Kyselivka rural hromada (Киселівська сільська громада) is a hromada of Ukraine, located in Chernihiv Raion, Chernihiv Oblast. The Kyselivka rural hromada is located within the Dnieper Lowland, on the left bank of the Desna River (Dnieper basin). Its administrative center is the village of Kyselivka.

It has an area of 269.9 km2 and a population of 5,499, as of 2020.

== Composition ==
In accordance with the order of the Cabinet of Ministers of Ukraine N^{o} 730-r June 12, 2020, the territories of the Voznesenska, Petrushynska, and Terekhivska village councils of Chernihiv district were included in the Kyselivka rural hromada.

The hromada contains 15 settlements, which are all villages:

- Berezanka
- Boromyky
- Brusyliv
- Kyselivka
- Kobylyanka
- Malynivka
- Morhulychi
- Novoselivka
- Petrove
- Petrushyn
- Snovyanka
- Stasi
- Terekhivka
- Tovstolis
- Voznesenske

== Geography ==
The Kyselivka rural hromada is located in the east of Chernihiv raion, bordering the city of Chernihiv in the southwest.The territory of the hromada is located within the Dnieper Lowland, on the left bank of the Desna River (Dnieper basin). In the east of the community's territory flows the Snov River, a right tributary of the Desna River. The relief of the surface of the Kyselivka rural hromada is a lowland plain, there are oxbow lake and artificial lakes in the floodplain of the river.

The climate of Kyselivka rural hromada is moderately continental, with warm summers and relatively mild winters. The average temperature in January is about -7 °C, and in July - +19 °C. The average annual precipitation ranges from 550 to 660 mm, with the highest precipitation in the summer period.
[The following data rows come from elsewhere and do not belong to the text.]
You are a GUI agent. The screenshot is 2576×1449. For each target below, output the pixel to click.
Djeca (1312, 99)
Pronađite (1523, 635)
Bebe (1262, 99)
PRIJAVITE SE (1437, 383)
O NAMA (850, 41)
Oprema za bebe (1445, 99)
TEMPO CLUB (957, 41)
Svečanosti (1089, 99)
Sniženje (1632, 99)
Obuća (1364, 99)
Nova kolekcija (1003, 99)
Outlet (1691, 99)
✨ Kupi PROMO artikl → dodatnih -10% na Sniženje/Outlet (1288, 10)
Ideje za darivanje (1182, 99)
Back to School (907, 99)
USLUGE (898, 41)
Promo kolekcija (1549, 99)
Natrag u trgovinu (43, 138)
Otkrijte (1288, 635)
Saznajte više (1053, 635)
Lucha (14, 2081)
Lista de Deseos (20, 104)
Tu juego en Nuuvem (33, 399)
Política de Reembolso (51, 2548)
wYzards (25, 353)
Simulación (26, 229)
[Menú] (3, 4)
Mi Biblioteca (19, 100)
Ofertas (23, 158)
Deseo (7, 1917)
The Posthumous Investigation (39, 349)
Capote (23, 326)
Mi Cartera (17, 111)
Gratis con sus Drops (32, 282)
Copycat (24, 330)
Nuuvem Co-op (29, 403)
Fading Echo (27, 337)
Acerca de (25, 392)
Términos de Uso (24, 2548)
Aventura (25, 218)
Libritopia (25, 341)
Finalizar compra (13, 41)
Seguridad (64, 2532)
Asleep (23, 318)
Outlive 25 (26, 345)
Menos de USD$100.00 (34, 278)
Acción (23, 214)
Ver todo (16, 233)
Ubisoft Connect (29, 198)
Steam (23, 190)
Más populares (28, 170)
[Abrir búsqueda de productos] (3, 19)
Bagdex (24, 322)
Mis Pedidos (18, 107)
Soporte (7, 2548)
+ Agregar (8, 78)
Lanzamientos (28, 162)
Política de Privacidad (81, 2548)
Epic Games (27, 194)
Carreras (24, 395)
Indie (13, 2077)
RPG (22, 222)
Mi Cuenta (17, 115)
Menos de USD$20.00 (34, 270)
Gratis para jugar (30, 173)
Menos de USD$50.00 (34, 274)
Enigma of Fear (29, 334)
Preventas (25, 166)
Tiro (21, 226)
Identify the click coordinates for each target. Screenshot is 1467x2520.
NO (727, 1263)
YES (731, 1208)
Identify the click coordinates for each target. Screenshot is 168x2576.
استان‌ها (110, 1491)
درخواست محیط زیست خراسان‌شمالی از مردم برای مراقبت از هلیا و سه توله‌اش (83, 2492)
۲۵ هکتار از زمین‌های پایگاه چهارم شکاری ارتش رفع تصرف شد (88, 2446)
The most common are sod-podzolic and gray forest soils. The Kyselivka rural hromada is located in the natural zone of mixed forests, in Polissya. The main species in the forests are pine, oak, alder, ash, birch. Minerals – loam, peat, sand.

Regional highways H-27 and H-28 pass through the hromada, there is no railway connection.The nearest railway station is in the city of Chernihiv.